CogniBeat recently launched its flagship software tool, AgileEye, an Internet-based training program for people whose learning disabilities make the already complex job of reading and spelling more difficult. The most common such disability is dyslexia, estimated to affect as many as 15 percent of English-speakers.

AgileEye’s non-verbal visual stimulation and hand-eye exercises stimulate processes governed by the autonomic nervous system – in other words, “waking up” the nerve cells involved in motion awareness and eye movement.

CogniBeat co-founder and chief science officer Jose Kullok explains to ISRAEL21c that the sensory-motor training aims to remove the involuntary obstruction blocking the way to fluent reading.
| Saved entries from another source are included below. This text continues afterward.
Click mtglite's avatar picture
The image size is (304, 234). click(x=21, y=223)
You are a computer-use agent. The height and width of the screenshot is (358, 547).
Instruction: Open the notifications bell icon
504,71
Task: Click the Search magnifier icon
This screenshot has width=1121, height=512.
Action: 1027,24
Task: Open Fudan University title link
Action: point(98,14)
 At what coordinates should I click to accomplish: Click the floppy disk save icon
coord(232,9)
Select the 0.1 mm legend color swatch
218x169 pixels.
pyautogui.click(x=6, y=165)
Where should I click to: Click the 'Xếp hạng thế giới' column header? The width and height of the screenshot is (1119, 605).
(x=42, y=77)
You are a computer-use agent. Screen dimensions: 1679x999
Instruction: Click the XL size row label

“Anyone from age seven and up can improve their reading by using AgileEye — even people within our company have found it helpful,” adds Shertz. “We want to increase and extend the quality of life just as medical science has extended the quantity of life.”

Transition to cyberspace

Kullok, a native of Argentina who speaks several languages, explains that AgileEye evolved from a venture started by his grandfather 75 years ago. That early innovation was a non-invasive method to optimize nervous system connections toward better overall health.

Kullok’s father, Saul, moved the family to Israel in 1976, when Jose was 12. Father and son eventually went into business and research together, exploring biofeedback techniques for learning enhancement.
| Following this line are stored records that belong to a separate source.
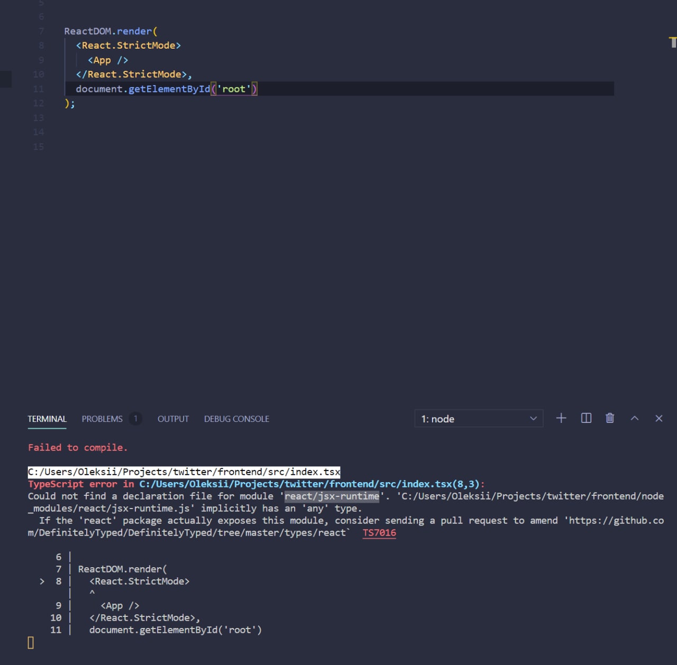Click the white-highlighted index.tsx file path
Screen dimensions: 677x665
[184, 472]

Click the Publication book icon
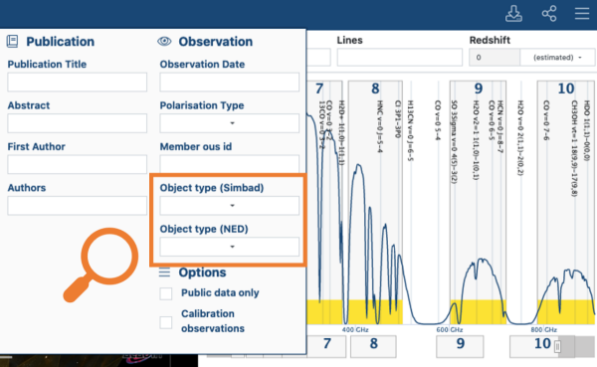coord(13,41)
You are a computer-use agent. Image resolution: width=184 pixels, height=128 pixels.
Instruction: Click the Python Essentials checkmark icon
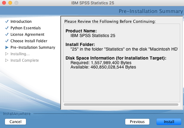7,28
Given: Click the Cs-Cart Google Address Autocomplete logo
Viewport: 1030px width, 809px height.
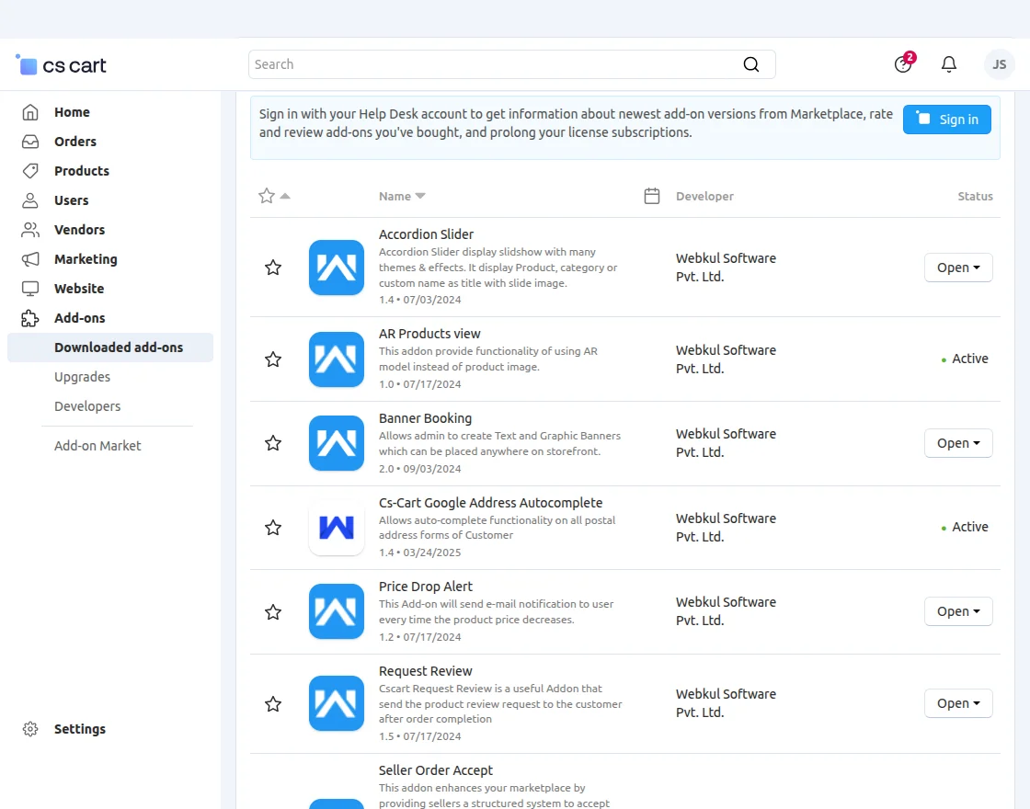Looking at the screenshot, I should pyautogui.click(x=337, y=528).

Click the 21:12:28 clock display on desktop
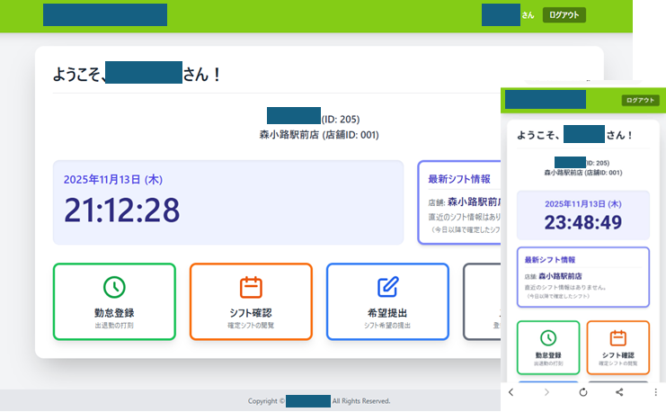coord(121,210)
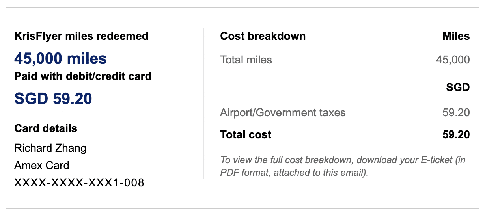Select the blue "SGD 59.20" amount
The image size is (485, 216).
coord(53,99)
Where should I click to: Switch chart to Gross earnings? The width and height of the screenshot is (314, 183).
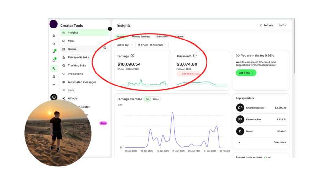pyautogui.click(x=156, y=99)
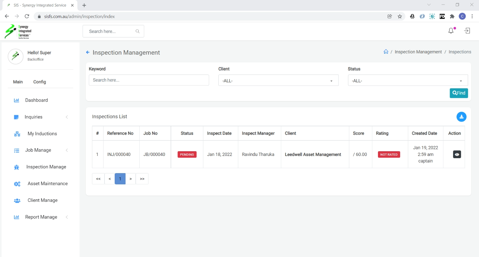
Task: Click the Keyword search input field
Action: (149, 80)
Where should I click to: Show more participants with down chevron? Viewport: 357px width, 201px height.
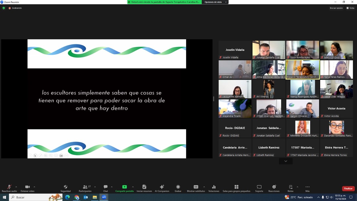286,161
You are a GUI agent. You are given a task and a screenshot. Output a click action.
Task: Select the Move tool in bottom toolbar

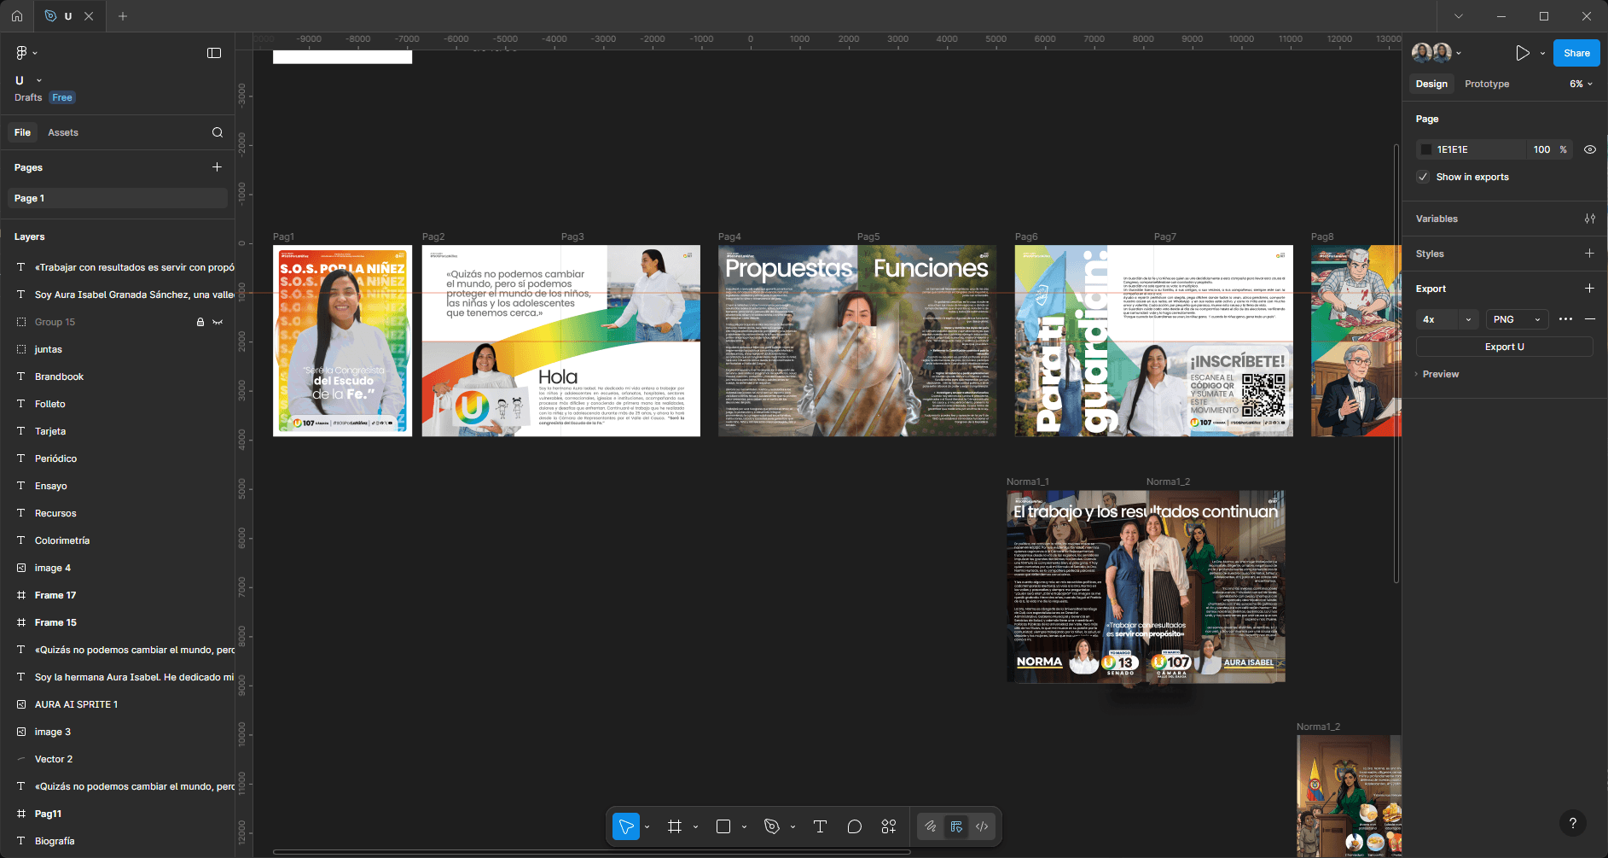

“In the 1990s we had eight centers in Israel that treated attention deficit hyperactivity disorder successfully with an audiovisual biofeedback device,” says Kullok, who holds a number of worldwide patents on his inventions.
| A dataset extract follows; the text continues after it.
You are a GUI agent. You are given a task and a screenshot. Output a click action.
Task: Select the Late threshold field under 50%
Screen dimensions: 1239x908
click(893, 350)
In 2001, American funders helped the Kulloks start Epoch Innovations in England, where they developed the first generation of AgileEye. That early version was used by more than 1,000 people in the United Kingdom, United States and Holland and led to BrightStar learning centers in London.

But the bricks-and-mortar approach was expensive and limiting says Shertz. “So as the Internet developed, we researched how to deliver our program through it.”

The free beta version of AgileEye is being used by people from India to Alaska, says Shertz. Additional language options (including Hebrew) will soon be added to the registration screen – the only part of the program that requires reading — as CogniBeat looks to extend its reach and begin charging a fee.

Firmly rooted in Israel

A Pennsylvania native with 25 years of experience managing and marketing technology in Israel, Shertz and his management team are devising a global market plan for AgileEye. A round of financing is underway in India, the United States and Brussels, where CogniBeat expects to open offices to serve those key markets. Brussels is the home base of founding co-partner Hans Wackwitz of Partners in Equity.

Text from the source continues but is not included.